From the 19th to the 26th the snow once more blighted the resuscitating verdure, but a single day was sufficient to remove it. On the 28th the Saskatchawan swept away the ice which had adhered to its banks, and on the morrow a boat came down from Carlton House with provisions. We received such accounts of the state of vegetation at that place, that Dr. Richardson determined to visit it, in order to collect botanical specimens, as the period at which the ice was expected to admit of the continuation of our journey was still distant. Accordingly he embarked on the 1st of May.

In the course of the month the ice gradually wore away from the south side of the lake, but the great mass of it still hung to the north side with some snow visible on its surface. By the 21st the elevated grounds were perfectly dry, and teeming with the fragrant offspring of the season. When the snow melted, the earth was covered with the fallen leaves of the last year, and already it was green with the strawberry plant, and the bursting buds of the gooseberry, raspberry, and rose bushes, soon variegated by the rose and the blossoms of the choke cherry. The gifts of nature are disregarded and undervalued till they are withdrawn, and in the hideous regions of the Arctic Zone, she would make a convert of him for whom the gardens of Europe had no charms, or the mild beauties of a southern climate had bloomed in vain.

Mr. Williams found a delightful occupation in his agricultural pursuits. The horses were brought to the plough, and fields of wheat, barley, and Indian corn, promised to reward his labours. His dairy furnished us with all the luxuries of an English farm.

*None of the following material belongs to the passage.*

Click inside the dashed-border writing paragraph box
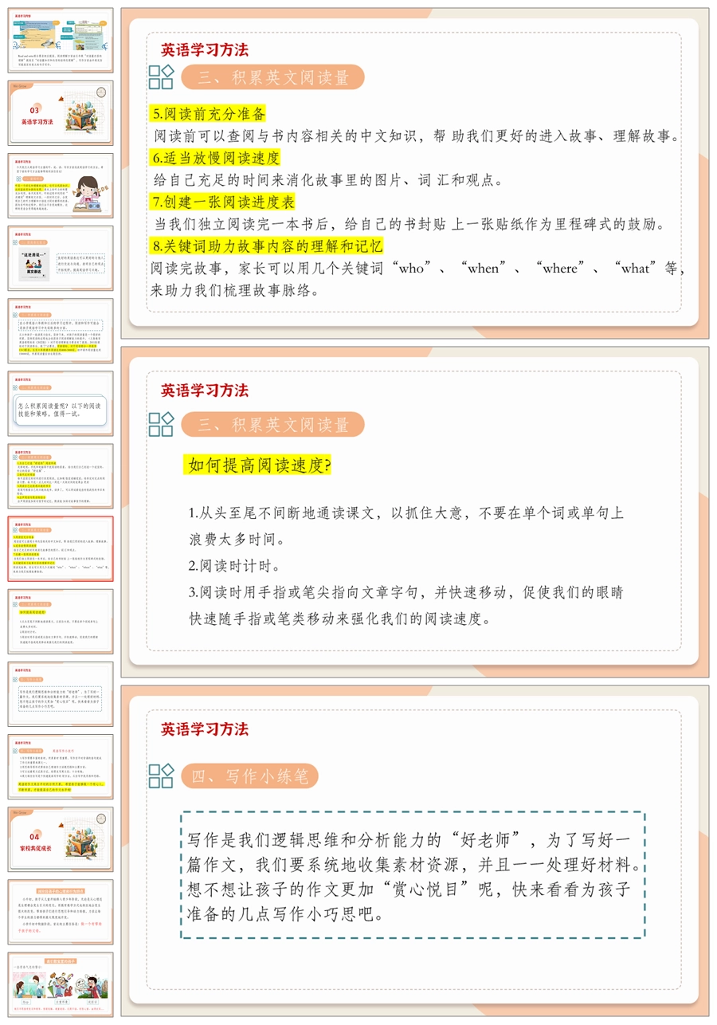Viewport: 717px width, 1025px height. (413, 874)
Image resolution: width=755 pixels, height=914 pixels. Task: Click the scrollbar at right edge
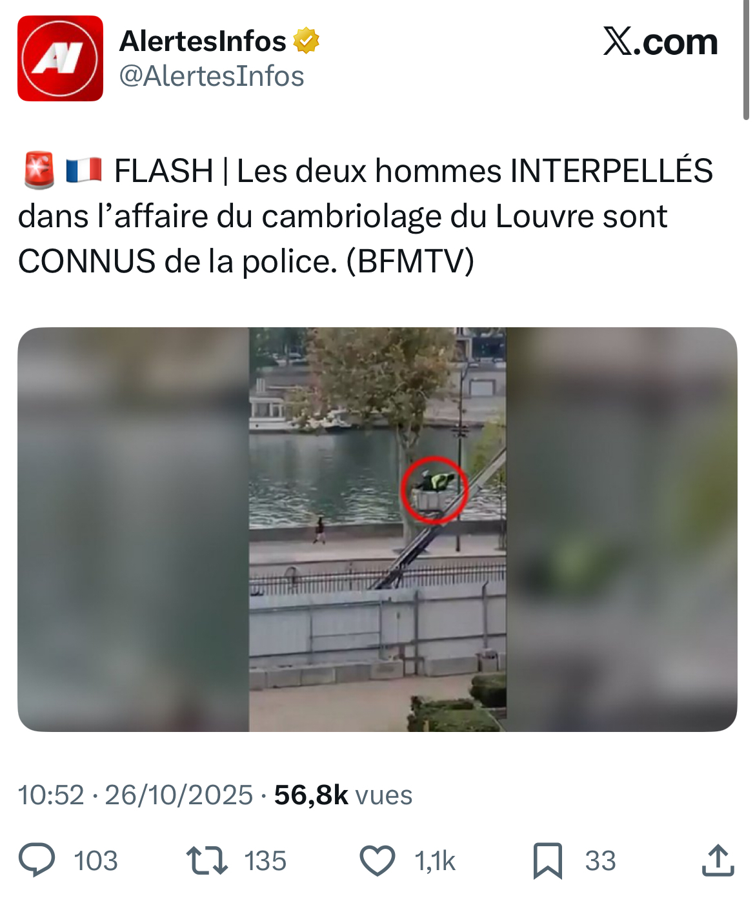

On the 25th the ice departed from Pine Island Lake. We were, however, informed that Beaver Lake, which was likewise in our route, would not afford a passage before the 4th of June. According to directions left by Mr. Franklin, applications were made to the Chiefs of the Hudson's Bay and North-West Companies' Posts, for two canoes, with their crews, and a supply of stores, for the use of the Expedition. They were not in a condition to comply with this request till the arrival of their respective returns from Isle à la Crosse and the Saskatchawan Departments. Of the six men whom we brought from England, the most serviceable, John Hepburn, had accompanied Mr. Franklin, and only one other desired to prosecute the journey with us. Mr. Franklin had made arrangements with Mr. Williams for the employment of the remaining five men in bringing to Cumberland House the ammunition, tobacco, &c., left at York Fort, which stores were, if possible, to be sent after us in the summer. On the 30th Dr. Richardson returned from Carlton House, and on the 31st the boats arrived belonging to the Hudson's Bay Company's Saskatchawan Department. We obtained a canoe and two more volunteers. On the 1st of June the Saskatchawan, swelled by the melting of the snow near the Rocky Mountains, rose twelve feet, and the current of the little rivers bounding Pine Island ran back into the lake, which it filled with mud.